Budget cuts, staff reductions, higher workloads and poor training led the IRS to leave nearly 20 million telephone calls from U.S. taxpayers unanswered last fiscal year, says a report submitted to Congress on Wednesday.
"Recent cuts in the IRS budget have also limited the IRS' ability to meet the basic service needs of the taxpaying public, which erodes public confidence and trust in the tax system and may also lead to greater noncompliance," said the report by National Taxpayer Advocate Nina Olson.
Olson leads the Taxpayer Advocate Service, an independent organization within the Internal Revenue Service that was created in 2000. Her congressional report was based on information compiled by the General Accounting Office.
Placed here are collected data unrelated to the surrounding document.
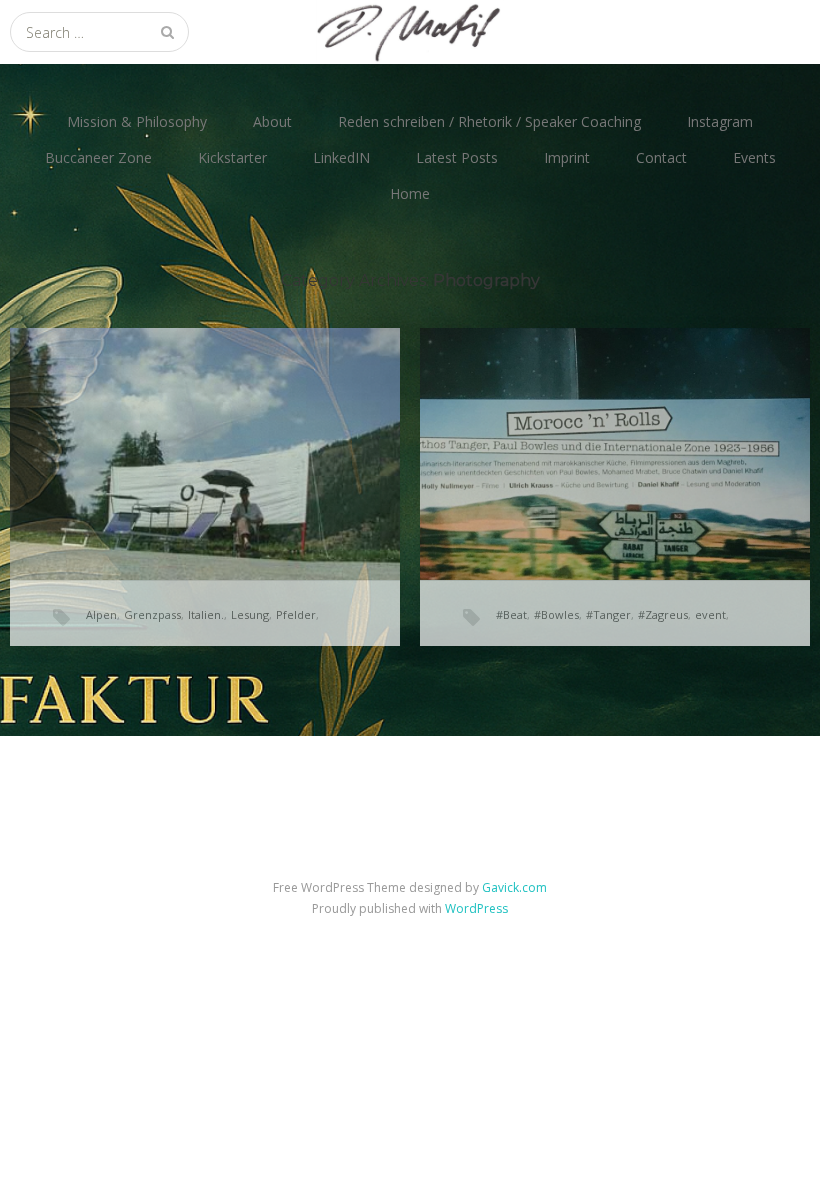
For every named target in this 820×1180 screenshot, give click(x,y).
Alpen (101, 614)
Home (410, 193)
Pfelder (296, 614)
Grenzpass (152, 614)
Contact (661, 157)
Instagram (720, 121)
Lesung (250, 614)
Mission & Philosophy (137, 121)
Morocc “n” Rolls (556, 423)
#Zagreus (663, 614)
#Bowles (556, 614)
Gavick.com (514, 887)
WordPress (476, 908)
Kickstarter (232, 157)
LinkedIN (341, 157)
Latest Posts (457, 157)
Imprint (567, 157)
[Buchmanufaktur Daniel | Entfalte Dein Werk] (410, 32)
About (272, 121)
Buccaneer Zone (98, 157)
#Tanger (608, 614)
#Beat (511, 614)
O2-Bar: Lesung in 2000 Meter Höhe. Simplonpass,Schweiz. (184, 430)
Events (754, 157)
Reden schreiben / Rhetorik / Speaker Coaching (489, 121)
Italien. (206, 614)
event (710, 614)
The report follows a year of controversy at the IRS
. A Treasury Department Inspector General's report revealed that tea party, conservative, and religious groups had been singled out for special scrutiny by the IRS on their applications for tax-exempt status from 2010 through the 2012 presidential election.
An IRS agent told congressional investigators later in 2012 that the agency was still targeting the groups, many of whom have sued the IRS and the Obama administration over the scrutiny in federal court.
In addition, the agency was marred by reports of lavish spending,
including $49 million on 225 employee conferences over three years. One session, in August 2010 in Anaheim, Calif., was for about 2,600 workers and cost $4.1 million.
Olson's report says that only 61 percent of the 109 million calls made by Americans to the IRS with tax questions were answered last fiscal year. That's up from 53 percent of 71 million calls in fiscal 2004.
For those taxpayers whose calls got through, they did so after being on hold an average of 17.6 minutes — nearly sixfold from the 2.6 minutes in fiscal 2004.
"At the risk of vast understatement, it is a sad state of affairs when the government writes tax laws as complex as ours, and then is unable to answer any questions beyond 'basic' ones from baffled citizens who are doing their best to comply," Olson said.
But, if you were among the Americans who wrote 8.4 million letters to the IRS last fiscal year, you may have gotten a response — just not a prompt one.
Olson's report found that 53 percent of those letters had not been responded to within the 45-day time established by the IRS. That's also up, by 12 percentage points, from fiscal 2004.
Further, if you decided to go to an IRS walk-in center to get your questions answered, you had fewer centers to choose from — down to 396 last fiscal year from 400 the previous year — and more of them were staffed by only one employee: 65, up from 48 in the earlier fiscal year.
For this tax season, those centers will answer only "basic" questions on tax law — and even those won't get answered after April 15, when the filing season ends.
"In addition, the IRS will discontinue its longstanding practice of preparing tax returns for low-income, elderly, and disabled taxpayers who seek help," Olson's report says.
Overall, the document attributed the decline in service to budget cuts, growing workload, and poor training.
According to the report, the IRS has lost 8 percent of its funding since fiscal 2010 — to around $12 billion last year — while inflation has risen by nearly 6 percent.
"Because of these budget reductions, the IRS has been significantly hampered in its ability to provide 'top-quality service' and maintain effective enforcement programs that minimize noncompliance," the report said.
But more Americans are filing returns, up 11 percent since fiscal 2004, to 146 million last year.
"More tax returns mean more work for the IRS," Olson's report says. "The IRS must answer more taxpayer phone calls, process the additional returns, conduct more compliance checks, and in some cases conduct more audits or take more collection actions."
In addition, the IRS' training budget has been cut from $172 million in fiscal 2010 to $22 million, while the number of employees has dropped from 95,000 full-time workers to 87,000.
"Thus, the IRS not only has fewer employees than four years ago, but those who remain are less equipped to perform their jobs," the report says.